The Freestyle Libre-based Education on MDI in type 2 diabetes (FreEdoM-2) trial assessed whether isCGM could replace BGM effectively in individuals with type 2 diabetes on intensive insulin therapy. The FreEdoM-2 trial also evaluated the need for a structured education programme on the adjustment of insulin dose and timing according to the graphical patterns of CGM. We compared groups using either isCGM with a structured education programme, isCGM with conventional education, or BGM with conventional education.

Methods

Study design and participants

This was a prospective open-label multicentre RCT. The trial was conducted at eight tertiary medical centres in South Korea in accordance with the principles of the Declaration of Helsinki. All participants provided written informed consent. This study was approved by the institutional review board (IRB) of Samsung Medical Center (IRB approval no. 2020-11-083-002) and registered at ClinicalTrials.gov (registration no. NCT04926623). The trial protocol is provided in electronic supplementary material (ESM) Methods.

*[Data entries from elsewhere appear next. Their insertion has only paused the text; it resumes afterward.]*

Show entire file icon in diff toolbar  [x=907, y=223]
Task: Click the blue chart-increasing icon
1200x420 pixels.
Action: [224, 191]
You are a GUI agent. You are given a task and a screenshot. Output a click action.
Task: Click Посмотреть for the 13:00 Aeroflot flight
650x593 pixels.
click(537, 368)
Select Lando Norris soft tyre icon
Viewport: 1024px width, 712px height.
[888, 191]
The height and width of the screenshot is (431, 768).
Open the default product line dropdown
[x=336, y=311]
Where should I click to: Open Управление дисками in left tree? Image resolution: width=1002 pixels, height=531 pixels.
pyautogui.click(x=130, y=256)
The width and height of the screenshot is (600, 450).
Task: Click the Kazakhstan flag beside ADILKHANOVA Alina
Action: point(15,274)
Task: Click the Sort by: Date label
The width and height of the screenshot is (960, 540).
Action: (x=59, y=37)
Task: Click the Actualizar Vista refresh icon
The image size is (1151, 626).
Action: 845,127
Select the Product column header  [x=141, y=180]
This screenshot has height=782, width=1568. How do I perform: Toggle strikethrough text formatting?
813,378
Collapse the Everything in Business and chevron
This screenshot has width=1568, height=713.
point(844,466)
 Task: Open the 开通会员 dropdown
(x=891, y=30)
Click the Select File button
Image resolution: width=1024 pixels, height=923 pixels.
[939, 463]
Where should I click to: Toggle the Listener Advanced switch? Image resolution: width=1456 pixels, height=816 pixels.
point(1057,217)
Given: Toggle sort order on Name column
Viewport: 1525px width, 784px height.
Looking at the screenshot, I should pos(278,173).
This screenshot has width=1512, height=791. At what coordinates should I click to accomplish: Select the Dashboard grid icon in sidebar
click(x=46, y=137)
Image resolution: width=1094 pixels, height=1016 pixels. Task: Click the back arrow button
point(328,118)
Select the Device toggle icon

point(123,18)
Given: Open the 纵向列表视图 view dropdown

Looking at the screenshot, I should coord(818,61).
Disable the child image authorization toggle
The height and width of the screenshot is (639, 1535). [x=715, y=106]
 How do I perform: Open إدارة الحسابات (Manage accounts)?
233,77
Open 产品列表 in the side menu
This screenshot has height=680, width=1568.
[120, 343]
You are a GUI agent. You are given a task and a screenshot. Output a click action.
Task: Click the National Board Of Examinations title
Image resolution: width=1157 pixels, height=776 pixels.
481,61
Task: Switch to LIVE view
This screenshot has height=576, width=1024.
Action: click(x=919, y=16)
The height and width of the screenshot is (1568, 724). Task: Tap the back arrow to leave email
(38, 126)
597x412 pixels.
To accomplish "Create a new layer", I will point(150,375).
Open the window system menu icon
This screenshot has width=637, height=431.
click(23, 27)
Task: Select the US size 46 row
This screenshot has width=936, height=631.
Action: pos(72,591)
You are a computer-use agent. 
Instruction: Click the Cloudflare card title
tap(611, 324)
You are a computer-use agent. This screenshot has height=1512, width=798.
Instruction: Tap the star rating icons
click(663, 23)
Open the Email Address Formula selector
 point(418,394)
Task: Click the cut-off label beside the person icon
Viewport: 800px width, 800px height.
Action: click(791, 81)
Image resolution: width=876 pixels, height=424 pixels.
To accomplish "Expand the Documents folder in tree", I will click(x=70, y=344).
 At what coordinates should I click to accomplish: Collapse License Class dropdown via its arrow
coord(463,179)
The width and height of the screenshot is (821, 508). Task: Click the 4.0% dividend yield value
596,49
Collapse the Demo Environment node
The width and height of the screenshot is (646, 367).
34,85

We enrolled participants aged 19–74 years old with type 2 diabetes who were treated with MDI or insulin pump for 12 weeks or more and had HbA1c levels of 58–108 mmol/mol (7.5–12.0%). MDI was defined as an injection of basal insulin plus two or more prandial insulin injections per day. Basal insulin included ultra-long-acting insulin and long-acting insulin but not intermediate-acting insulin. If ultra-long-acting insulin was used in a premixed form, the use of two or more injections of prandial insulin was required for eligibility. People with diabetes who met the current reimbursement criteria of the Korean National Health Insurance service for type 1 diabetes were not eligible. According to these criteria, type 1 diabetes could be diagnosed in insulin users who met at least one of the following criteria: fasting C-peptide ≤0.2 nmol/l; glucagon or meal stimulated C-peptide ≤0.6 nmol/l; positive for glutamic-acid-decarboxylase and/or other autoantibodies; 24 h urine C-peptide <30 µg/day; or a history of diabetic ketoacidosis at the time of diabetes diagnosis [26]. Key exclusion criteria included severe comorbidities preventing participation in education, acute diabetic complications requiring emergent treatment in the preceding 12 weeks, and pregnancy (ESM Methods provides a complete list of the exclusion criteria). The enrolled participants were considered representative of the target trial population with respect to sex and age.

Randomisation and masking

Participants were centrally randomised in a 1:1:1 ratio to isCGM with a structured education programme (intervention group), isCGM with conventional education (control group 1), and BGM with conventional education (control group 2). Prior to the commencement of the study, an independent statistician, not associated with the study, generated a randomisation table with a block size of either 6 or 9. Block randomisation was conducted using SAS (Version 9.4; SAS Institute, Cary, NC, USA). After the screening, eligible participants were randomised by an interactive web response system. Due to the nature of the intervention, blinding of participants and investigators was not possible.

Study procedures

A flow diagram of the study design is shown in ESM Fig. 1. After informed consent was provided by participants, age, sex and history of comorbidity and medication were investigated. Sex was determined based on self-report. Participants underwent anthropometric measurements, including height and weight measurements, vital sign measurements, and laboratory tests including HbA1c levels. All participants underwent blinded CGM, which concealed glucose measurements from participants but allowed investigators to review them retrospectively, for 2 weeks immediately before the baseline visit. Then, the participants in the intervention group and control group 1 underwent isCGM from the baseline visit for 24 weeks. Participants in control group 2 were asked to do self-monitoring of blood glucose for 22 weeks and then underwent blinded CGM for 2 weeks (from week 22 to week 24). FreeStyle Libre 1 (Abbott Diabetes Care, Witney, Oxon, UK) was given for both blinded CGM and isCGM during the study period. BGM devices were not provided but the participants were asked to use a glucometer of their own.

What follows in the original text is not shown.